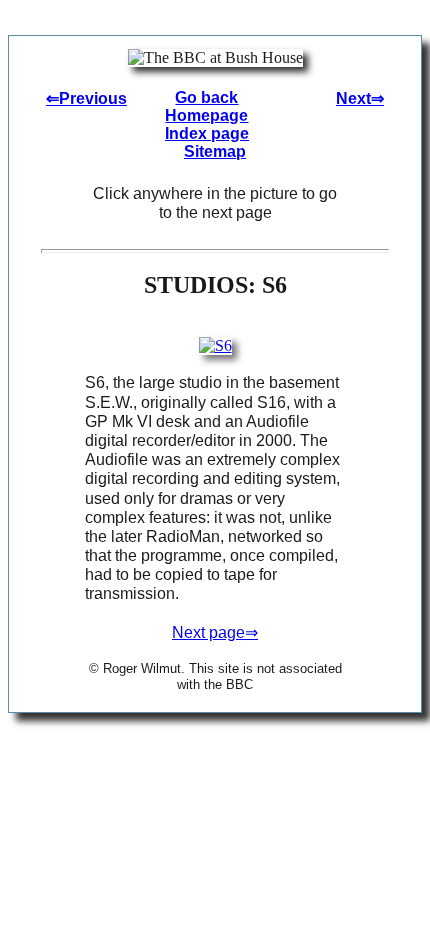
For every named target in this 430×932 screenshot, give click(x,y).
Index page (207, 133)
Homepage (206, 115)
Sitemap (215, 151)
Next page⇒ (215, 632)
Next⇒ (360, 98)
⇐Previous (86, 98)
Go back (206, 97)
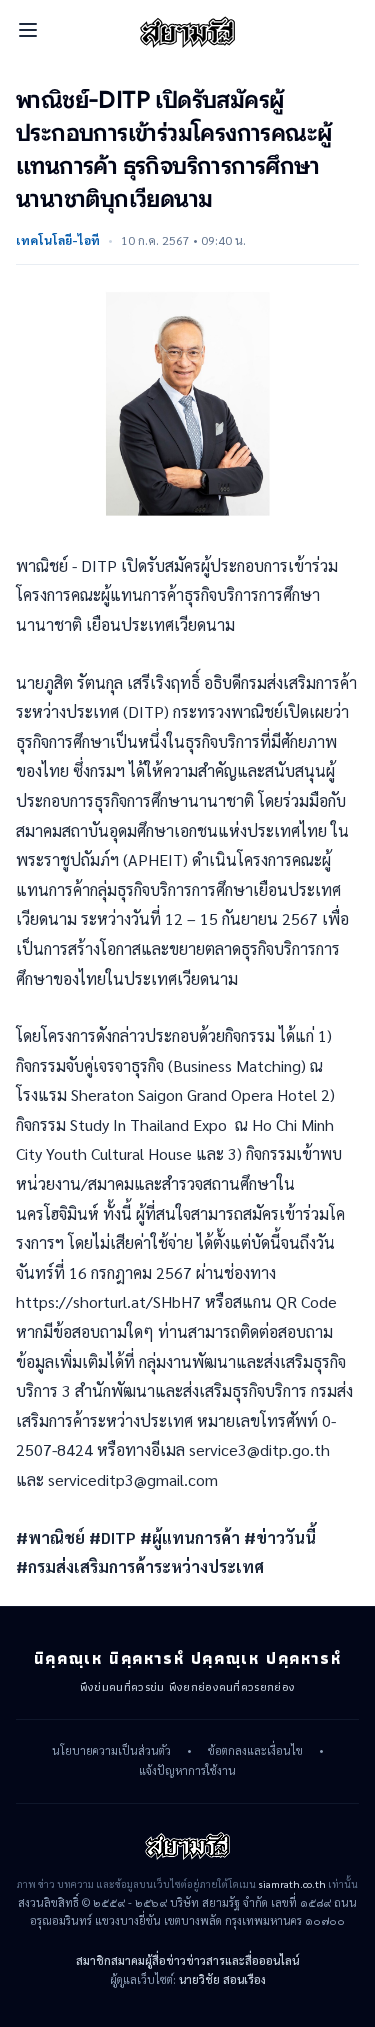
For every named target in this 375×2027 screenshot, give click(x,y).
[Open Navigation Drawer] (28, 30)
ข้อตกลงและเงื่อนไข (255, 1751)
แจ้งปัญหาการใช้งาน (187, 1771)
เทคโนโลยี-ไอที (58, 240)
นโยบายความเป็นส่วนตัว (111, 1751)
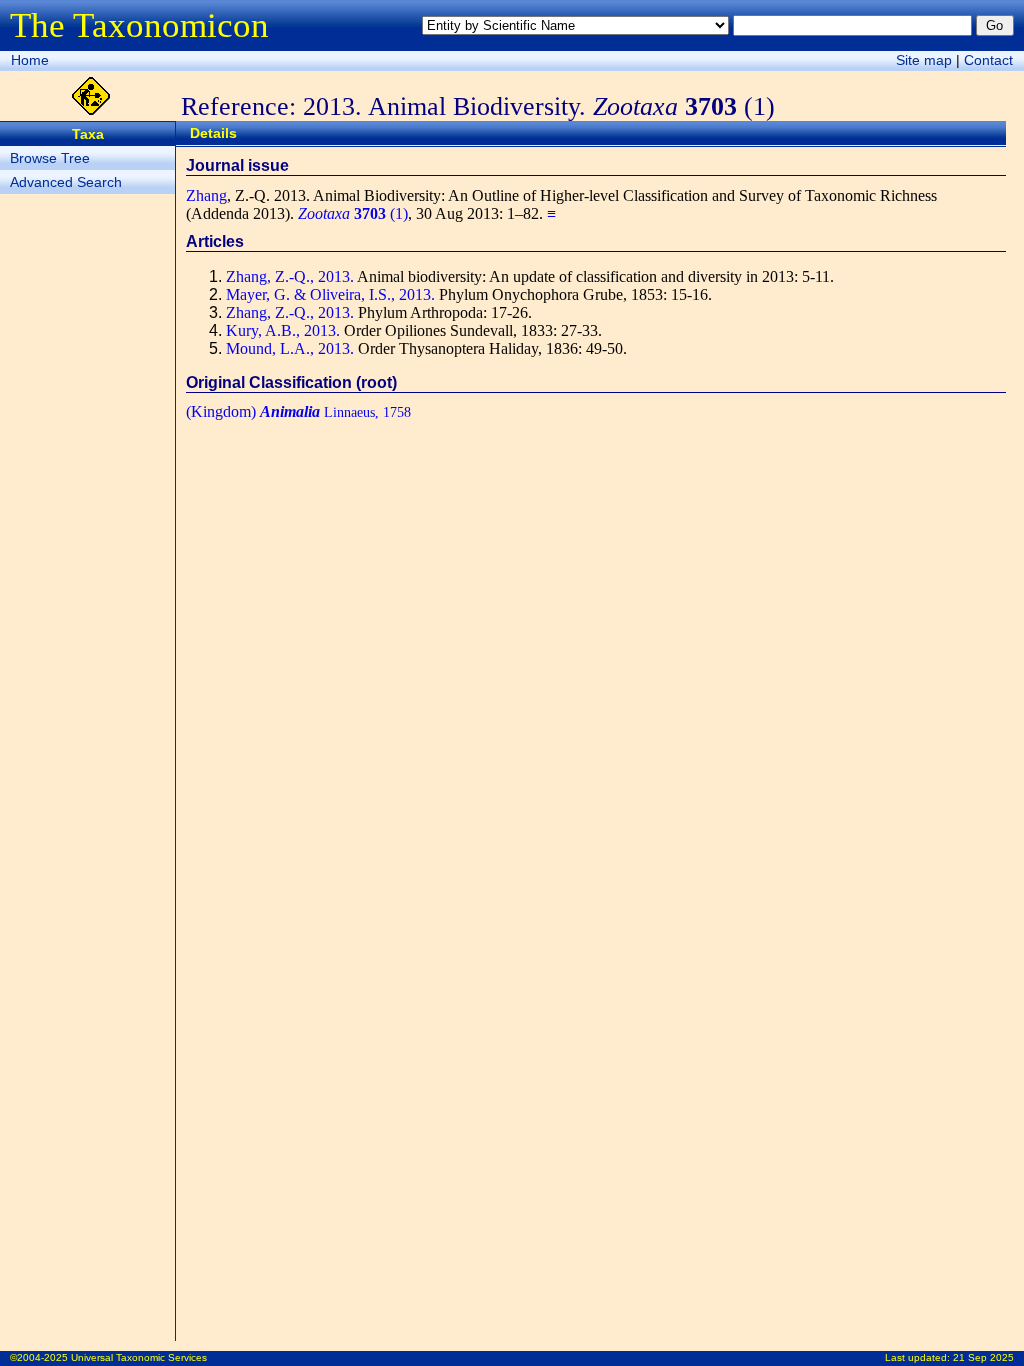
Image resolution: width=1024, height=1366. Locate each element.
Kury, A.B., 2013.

◆ ◆ ◆

Problem requirements: Those lines above that contain the string "screenshot" should be returned.

Solved exercise:
For every named target in this 430×932 screenshot, give click(x,y).
For every named target in this 375×2027 screenshot, give click(x,y).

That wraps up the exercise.